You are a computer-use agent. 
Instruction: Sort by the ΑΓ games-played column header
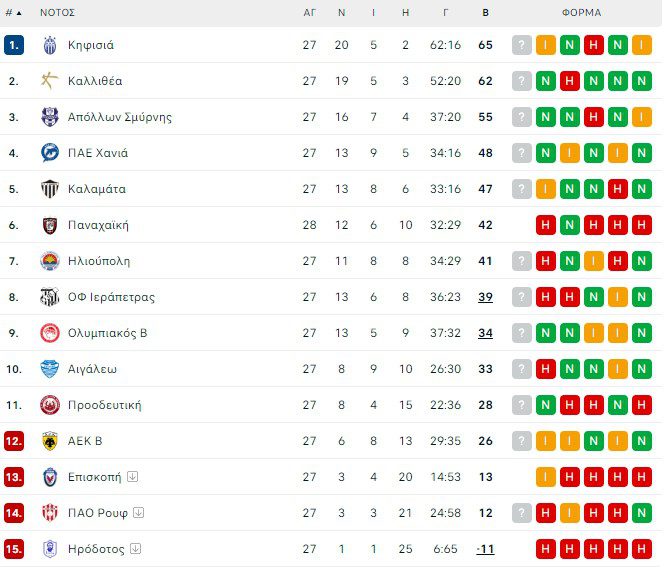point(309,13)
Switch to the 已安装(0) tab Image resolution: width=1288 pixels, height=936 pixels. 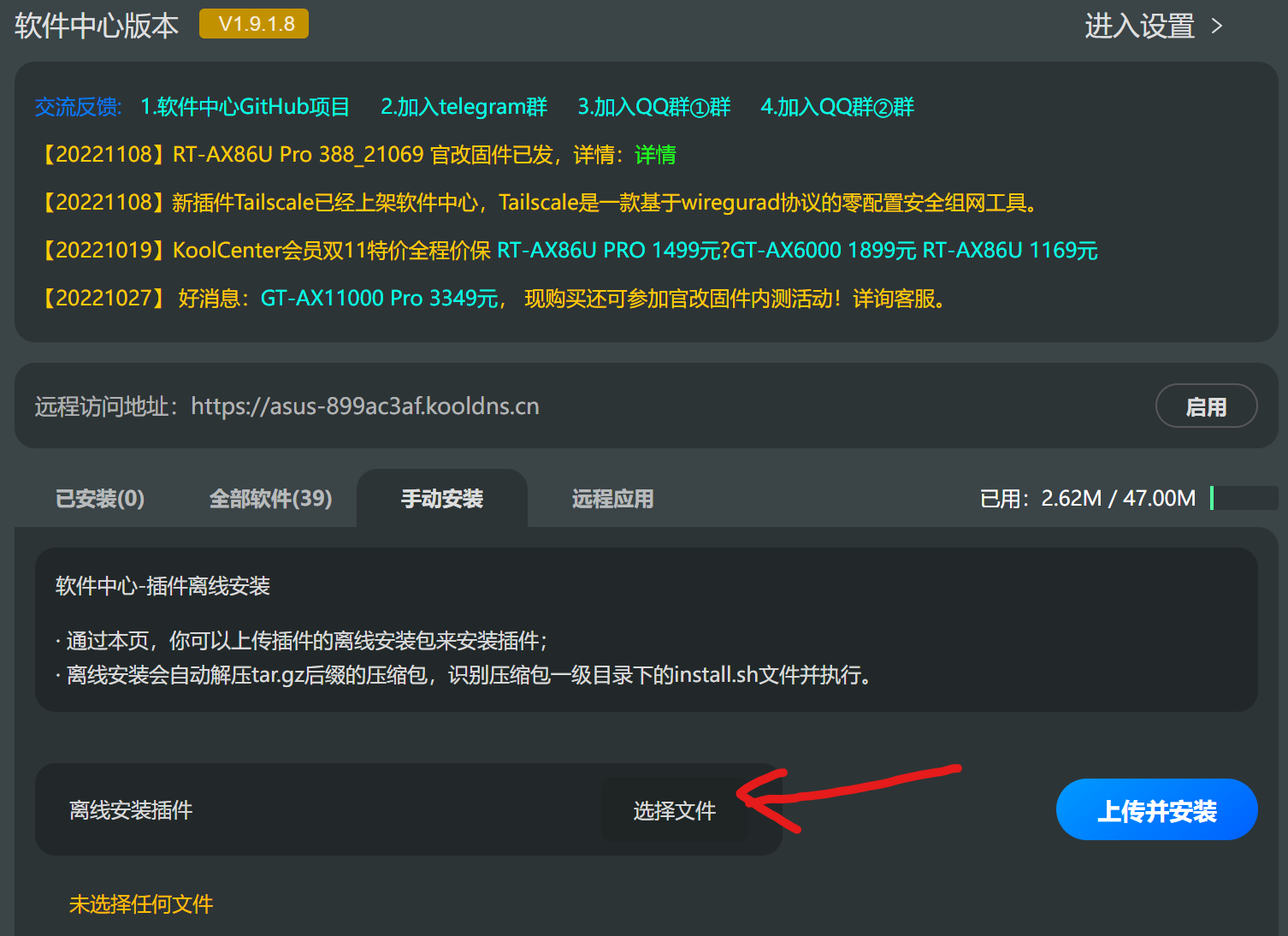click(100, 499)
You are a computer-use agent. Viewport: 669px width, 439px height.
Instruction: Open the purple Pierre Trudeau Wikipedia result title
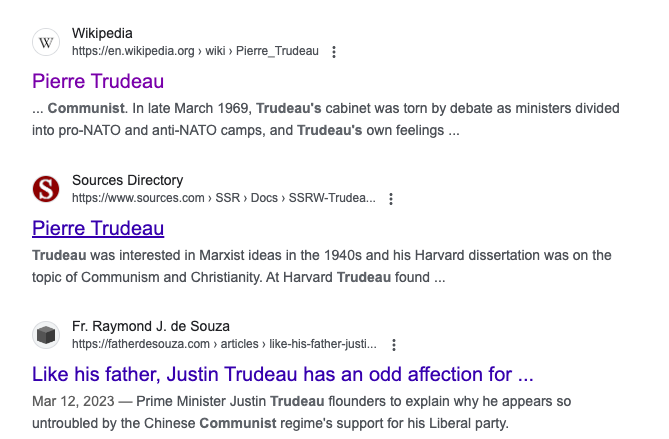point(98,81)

### Exercise aim
Find the line with "You are a computer-use agent. Viewport: 669px". Return it and each line after it through the end of the data, exactly, without pictures.

### Task solution
You are a computer-use agent. Viewport: 669px width, 439px height.
Instruction: Open the purple Pierre Trudeau Wikipedia result title
point(98,81)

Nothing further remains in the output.